Светлый фон

И Константин осекся. Не получалось прижучить по закону. По справедливости — да, вот только нельзя было поступать вопреки Русской Правде, никак нельзя. Даже если жалко ежедневно избиваемых пленников, все равно создавать прецедент весьма опасно.

Зато теперь…

— Пущай там, на небесах, истину изрекут! — отчаянно выкрикнул Гремислав, видя княжеские колебания.

Константин перевел взгляд на Сильвестра.

— Имеет право, — почти беззвучно шепнул тот.

Константин нехотя кивнул, соглашаясь с судьей.

«Хоть он и сукин сын, — мелькнула у князя мысль, — но до недавнего времени был нашим сукиным сыном, поэтому придется пойти навстречу».

Гремислав довольно ухмыльнулся — он знал, зачем просит божьего суда. Навряд ли кто из простых селян или ремесленников сумел бы справиться с ним — что на мечах, что на секирах. За дружинников он тоже не беспокоился — пусть он и не был ни с кем в близких отношениях из-за своей нелюдимости и излишней жестокости, но все равно оставался для них своим, а старик-прончанин — чужаком.

Да и тягаться с ним даже лучшим из воинов Константина и впрямь было затруднительно. На рожон мог полезть разве что кто-то из новичков, которыми пополнили потери княжеской дружины после Коломны. Но тех воев насильнику бояться и вовсе не стоило. Им против Гремислава в бою один на один не выстоять и пары минут. Рванулся было Любим, горя желанием восстановить справедливость, но Константин со своего судейского кресла властно махнул рукой, чтобы парень отступил назад.

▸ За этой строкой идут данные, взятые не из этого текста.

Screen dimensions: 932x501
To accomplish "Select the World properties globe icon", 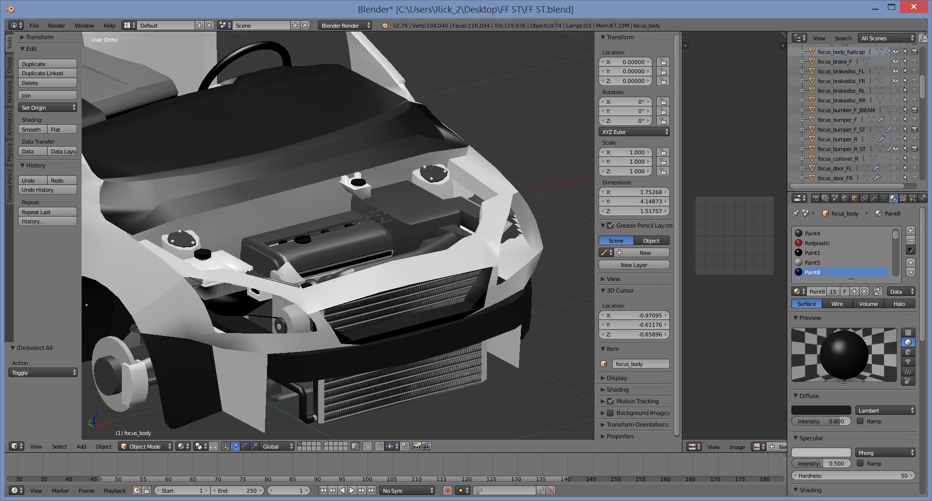I will point(845,198).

— Послуху не подобает свой меч вздымать, — пояснил он сумрачно.

Ободрившийся Гремислав, чувствуя, что он вот-вот одержит верх в этой судебной тяжбе, и горделиво поглядывая на угрюмо молчащую толпу — торопиться на верную смерть никто не отваживался, — еще раз громогласно повторил свой вызов:

— Готов с кем угодно в бою немедля сойтись!

— Нешто и впрямь татя верх будет? — сокрушенно вздохнул дед-прончанин, и скупая старческая слеза мутной каплей выкатилась у него из глаза, но в этот миг чья-то тяжелая рука легла ему на плечо.

— Не горюй, старче, — пробасил пролезший из задних рядов огромный молодец.

— Юрко это по прозвищу Золото. Из новиков[154] он, — полетело по оживившейся толпе, а тот, бережно отодвинув старика в сторону, прямиком направился к Константину и низко склонился перед князем в поясном поклоне. Выпрямившись, он посопел, явно не зная, с чего начать, и наконец бухнул попросту:

— Я старику верю. И Любиму верю. А ентому злыдню, — он небрежно кивнул в сторону Гремислава, — ни на едину куну. И мыслится мне, что господь тож, поди, не слепой. Повели, княже, божий суд учать.